Книжные развалы в Москве завалены опусами, которые стыдно читать, талант сейчас ничего не стоит, принеси Толстой «Войну и мир», его бы наверняка «завернули». Все увлечены игрой в литературных «звезд», и сегодня никто не рискнет выложить правду о голом короле. И в этом просматриваются черты общесистемного кризиса. Искусство стало подчиняться законам рынка, значит оно умерло. Как известно, у самой ходовой бумажной продукции мало общего с литературой…

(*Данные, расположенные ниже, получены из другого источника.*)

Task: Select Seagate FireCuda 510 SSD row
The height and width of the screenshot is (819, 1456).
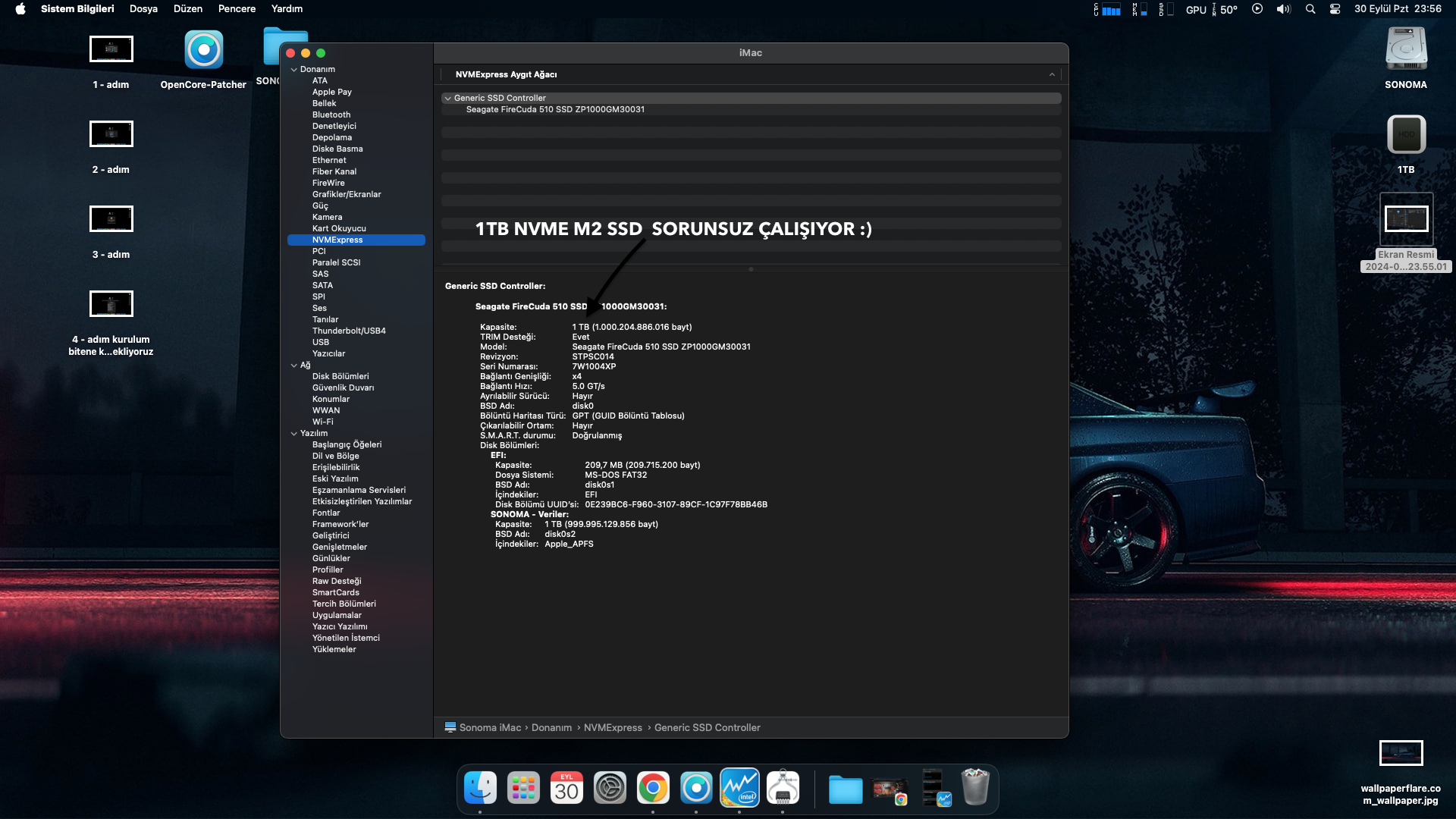Action: click(555, 110)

Что и где Вы опубликовали?

В девяностые, пока еще окончательно не надвинулась могильная плита рынка, у меня выходили книги в ряде московских издательств. Последняя – в девяносто восьмом в когда-то известной «Художественной литературе». С тех пор меня публиковали только в периодике, да и то преимущественно за границей. Вот список моих книг: «Игры со сном» (изд-во «Интербук», 1992), «Письмена на орихалковом столбе» (изд-во «Карт-бланш», 1993), «Исповедь на тему времени» (изд-во «Художественная литература», 1998). Публикации в периодике: журналы «Литературная учеба», «Проза», «Московский вестник», «Кольцо “А”», «Литературное приложение к газете “ВТВ”» /Миннесота, США/, литературно-философский журнал «Торсо» /Мюнхен, Германия/ и др.

Пожалуйста, несколько примеров – пару Ваших рассказов, откуда, почему и т.п.

Я уже перечислял писателей, оказавших на меня наибольшее влияние. Надеюсь, что у меня все же сформировался свой почерк, и все же периодически я люблю менять стиль. При этом я ставлю задачу, чтобы новый рассказ был абсолютно непохож на предыдущий. Конечно, это невозможно. Но все-таки «Долг», «Глаза» или «Смерть Елизара Аркадьевича» отличаются от «Апологии Кристофера Доуса», «Гения вчерашнего дня» или «Мещерских хроник».

Мне хочется, чтобы их считали принадлежащими разным авторам.

Большинство сюжетов я выдумываю, беру из головы, а не из жизни, и в этом смысле я не жанровый, не бытовой писатель. Для меня идея важнее персонажа, философия - психологии, и тем более декораций, поэтому я легко помещаю действие в Россию девятнадцатого века, или Китай эпохи Хань.

Ведь в отсутствие декораций, любая атмосфера – условность.

Чем занимаетесь сейчас, что пишете, каковы планы?

А какие могут быть планы? Написав рассказ, думаешь: «А вдруг это последний?» Тут лучше не загадывать. Один из пишущих героев Юрия Казакова рассуждает: «Скоро зима, я закончу рассказ, а там, глядишь, к лету и еще один напишу…»

Это я понимаю.

К тому же в данный момент у меня скопилось три сборника рассказов, и я продолжаю их методично пополнять.